Detail: If POD is any indication, Amazon may be less attentive on issues such as QC than it would with a more competitive situation. Read publisher Mary Z. Wolf‘s complaints of past quality problems with Amazon’s POD arm. An indication of Amazon’s similar attitude in the e-book area? In fact, as Jon Noring can document, Amazon’s Mobipocket and Kindle formats are hardly optimal for the highest quality STM publishing.

And a repeat of the usual disclosure: I own a small slice of stock in Google for retirement investment purposes, although this has not prevented me from bashing Google on such issues as corporate watermarks on every page of public domain books.

7 COMMENTS

  1. We don’t need yet another DRM-laden library ebook format (although I guess Adobe-only EPUB library ebooks are already exactly that). The is also no need for Kindle specific library ebooks, since the Kindle could today read MOBI library ebooks if Amazon allowed this.

    EPUB via conversion is still EPUB. Particularly given Amazon’s conversion delivery service. However, the current MOBI (AZW) format may not be feature rich enough to display EPUB. MobiPocket has not released any EPUB import capability yet (except for the EPUB zip-based container).

  2. Hi, Alan. As I see it, the big issue in the case of libraries isn’t just the format, along with the DRM, but also the terms of service, which would seem to get in the way of loaning Kindles with library books on them.

    Of course, at the same time, I’m not particularly elated over the prospect of Amazon dominating library e-books, so perhaps that’s a blessing.

    As for Mobi’s .epub import capability, yes, it has existed for some months. I just now imported the .epub file of A Raw Youth (from Feedbooks) into Mobipocket Desktop.

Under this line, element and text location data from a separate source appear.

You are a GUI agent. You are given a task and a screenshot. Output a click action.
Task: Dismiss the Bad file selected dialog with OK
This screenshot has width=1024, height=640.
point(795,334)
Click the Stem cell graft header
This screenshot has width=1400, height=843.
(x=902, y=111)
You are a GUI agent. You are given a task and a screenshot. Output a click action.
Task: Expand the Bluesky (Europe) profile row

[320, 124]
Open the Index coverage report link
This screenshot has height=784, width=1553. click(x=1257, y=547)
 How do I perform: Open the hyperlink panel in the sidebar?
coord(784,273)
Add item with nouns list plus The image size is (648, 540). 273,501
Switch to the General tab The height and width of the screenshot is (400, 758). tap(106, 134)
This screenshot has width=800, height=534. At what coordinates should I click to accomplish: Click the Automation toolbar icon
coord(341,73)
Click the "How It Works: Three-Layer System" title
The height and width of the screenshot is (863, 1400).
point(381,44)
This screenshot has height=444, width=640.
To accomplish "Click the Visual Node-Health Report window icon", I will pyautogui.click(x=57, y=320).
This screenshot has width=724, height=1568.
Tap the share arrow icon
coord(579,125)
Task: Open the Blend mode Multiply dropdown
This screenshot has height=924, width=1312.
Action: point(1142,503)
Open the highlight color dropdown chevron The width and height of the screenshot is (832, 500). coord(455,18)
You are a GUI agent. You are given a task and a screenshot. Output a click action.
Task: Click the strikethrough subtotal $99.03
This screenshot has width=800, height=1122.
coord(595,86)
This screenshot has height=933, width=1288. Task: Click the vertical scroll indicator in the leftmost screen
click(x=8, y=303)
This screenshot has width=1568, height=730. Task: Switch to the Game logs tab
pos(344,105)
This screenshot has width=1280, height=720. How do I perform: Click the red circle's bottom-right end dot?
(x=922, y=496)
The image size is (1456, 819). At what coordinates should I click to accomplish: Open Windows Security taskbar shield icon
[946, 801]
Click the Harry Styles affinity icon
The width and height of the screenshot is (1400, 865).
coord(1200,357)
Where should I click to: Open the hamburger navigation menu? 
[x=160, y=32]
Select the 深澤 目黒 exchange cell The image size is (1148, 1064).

    I don’t know if .epub import is perfect and I’d agree that Mobi can’t necessarily do full justice to .epub in various cases, but the capability is indeed there. People should try import in the “All files” mode.

    Thanks,
    David

  3. MobiPocket Reader does not import EPUB documents. For example, try importing Adobe’s EPUB Best Practices Guide. It does import OEB 1.2 ebooks in an .epub container file. Feedbooks EPUB is OEB conforming, and you can tell that MobiPocket is not importing the EPUB parts of (say) A Raw Youth by looking at the TOC. In the EPUB this has parts and chapters and sections, but after converting to MOBI it has Main0 to Main34.

  4. Yeah their import feature is limited. It’s similar to what they already supported: they read the OPF file and parse every flow in it.
    The Main0-x items that you can see are the different flows that we use to produce a book (take a look at the EPUB Best Practice Guide, it’s recommended to use multiple flows).
    They should at least parse the NCX file to create a proper TOC…

  5. Alan and Hadrien: Thanks. I think it would be great if one or both of you laid out exactly what Mobi needs to do to have full import capability, beyond what you’ve mentioned. Anything else?

    Thanks for pointing out yet other details of the current, confusing mess. People can see why I’d like the Kindle itself to have full, no-gotcha native rendering of .epub–and ideally without DRM, just the way Jeff is distributing his MP3s. The files could still have customers’ names, digital watermarking, etc.

    If Amazon can fall into line on .epub, no small part of the rest of the world will follow. It is Jeff B’s crime against e-bookdom that so far he and his people have refused to do this.

    Jeff is a detail guy. I doubt this is just a mid-management decision.